Medical accountability cannot remain selective if public confidence in healthcare institutions is to survive

The recent suspension of Dr Yawanti Gawade by the Goa Health Department over allegations of medical negligence at the Valpoi Community Health Centre has triggered renewed public debate regarding accountability within the healthcare administration of Goa. The allegations, as reported publicly, concern treatment rendered to an 11-year-old child whose condition allegedly deteriorated into gangrene and eventual amputation of the limb.
The Health Department moved swiftly. Suspension orders reportedly followed soon after preliminary inquiry findings emerged. Administrative urgency was visibly demonstrated. Public confidence was sought to be reassured through immediate executive intervention.
Yet the larger constitutional question emerging from the controversy is not confined to the facts of one medical incident alone. The deeper concern pertains to whether identical standards of urgency are uniformly applied across all categories of medical misconduct within the State.
Differential responses
The law governing medical accountability in Goa does not distinguish between a government doctor and a private practitioner when statutory violations affecting patient safety arise.
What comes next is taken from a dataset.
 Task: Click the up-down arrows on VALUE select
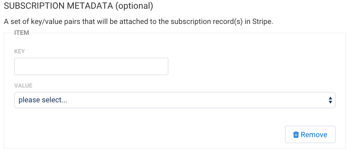click(330, 100)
Nevertheless, institutional responses often appear dramatically different.
In another medical controversy presently pending before the High Court of Bombay at Goa, proceedings before the Goa Medical Council reportedly recorded that a surgeon had practiced within Goa for more than ten months without valid registration before the State Medical Register. The matter also allegedly involved performance of surgery during the period of unregistered practice, questions concerning informed consent, and subsequent corrective surgery at a tertiary hospital outside Goa.
Despite such findings, the disciplinary response reportedly culminated only in a nominal penalty together with retrospective registration. No visible urgency comparable to executive suspension appeared to follow. The contrast is institutionally uncomfortable.
Nature of violations
Medical negligence ordinarily concerns whether a doctor failed to exercise reasonable care expected from a competent practitioner. However, unregistered medical practice concerns something even more foundational: legality of authority itself.
A doctor accused of clinical negligence may still possess lawful authority to practice medicine. A person practicing without valid registration enters an entirely different statutory territory involving regulatory compliance, professional eligibility, and public law obligations under Section 34(2) of the National Medical Commission Act, 2019 together with Section 54 concerning cognizance of offences. The amended Section 27 of the Goa Medical Council Act, 1991 similarly contemplates regulatory action against unlawful practice.
The Indian Medical Council (Professional Conduct, Etiquette and Ethics) Regulations, 2002 further require every physician to prominently display registration details within the clinic and upon prescriptions, certificates, receipts, and medical documentation. The same ethical framework discourages opaque or improperly obtained consent procedures and recognises the importance of transparent patient communication. Informed consent cannot remain a ritualistic hospital formality executed through administrative pressure upon vulnerable patients or relatives. Ethical medicine requires that consent be meaningful, informed, voluntary, and traceable to a duly registered practitioner lawfully authorised to perform the procedure.
If the State acts swiftly in one case involving allegations of improper treatment protocol, the public may reasonably ask why comparable urgency is absent where the allegation concerns the very legality of medical practice itself.
Vicarious liability
of hospitals
The question of accountability cannot remain confined to individual doctors alone. Modern private hospitals function through institutional systems of credential verification, administrative approvals, surgical scheduling, consent management, and postoperative supervision. Where a hospital permits a surgeon allegedly lacking valid State registration to continue operating within its establishment, questions of institutional culpa and vicarious liability inevitably arise. Consumer proceedings instituted in Goa have specifically alleged that the hospital continued permitting surgical practice despite statutory irregularities, failed to ensure transparent consent protocols, and allowed postoperative complications to progress without adequate escalation. Under settled principles of hospital jurisprudence, private medical institutions cannot entirely dissociate themselves from the acts and omissions of practitioners functioning under their administrative and infrastructural supervision.
The issue therefore transcends medicine and enters the realm of administrative law. Selective governmental urgency can create the impression that accountability depends less upon the nature of the violation and more upon institutional convenience, political visibility, or public pressure.
A rural Community Health Centre doctor employed directly under the State machinery may become immediately vulnerable to executive suspension because departmental control is direct and immediate. Meanwhile, proceedings involving influential private institutions often become prolonged regulatory exercises mediated through professional councils and internal disciplinary frameworks. Such asymmetry weakens public confidence in neutral governance.
The Constitution does not permit selective intensity in enforcement merely because one practitioner belongs to the executive establishment while another operates within private healthcare structures.